Port Security Explained: Locking Down Switch Ports
Port security restricts which and how many MAC addresses can use a switch port, stopping unauthorised devices and MAC-flooding attacks. When a violation occurs, the port takes one of three actions: protect, restrict or shutdown (the default).
The three violation modes
- protect — silently drops frames from unknown MACs, no logging.
- restrict — drops frames and logs/increments a counter.
- shutdown (default) — err-disables the port entirely until an admin re-enables it.
Sticky MAC addresses
Rather than typing allowed MACs by hand, switchport port-security mac-address sticky makes the switch learn and save the current device's MAC to the running config. It's a practical way to lock a port to whatever is plugged in today — common in access-layer security designs, and paired with ACLs and DHCP snooping for defence in depth.

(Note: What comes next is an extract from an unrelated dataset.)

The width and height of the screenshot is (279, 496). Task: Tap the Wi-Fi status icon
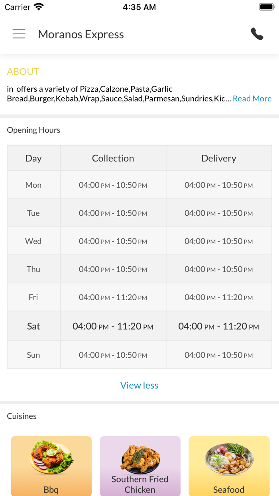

Frequently asked questions
What does port security do?
It limits which MAC addresses (and how many) may use a switch port, blocking unauthorised devices and mitigating MAC-flooding attacks.
What is the default port security violation mode?
Shutdown — the port is err-disabled on violation and must be manually re-enabled, which is the most secure default.
What is a sticky MAC address?
A MAC the switch dynamically learns and saves to its configuration, so the port stays locked to the currently connected device without manual entry.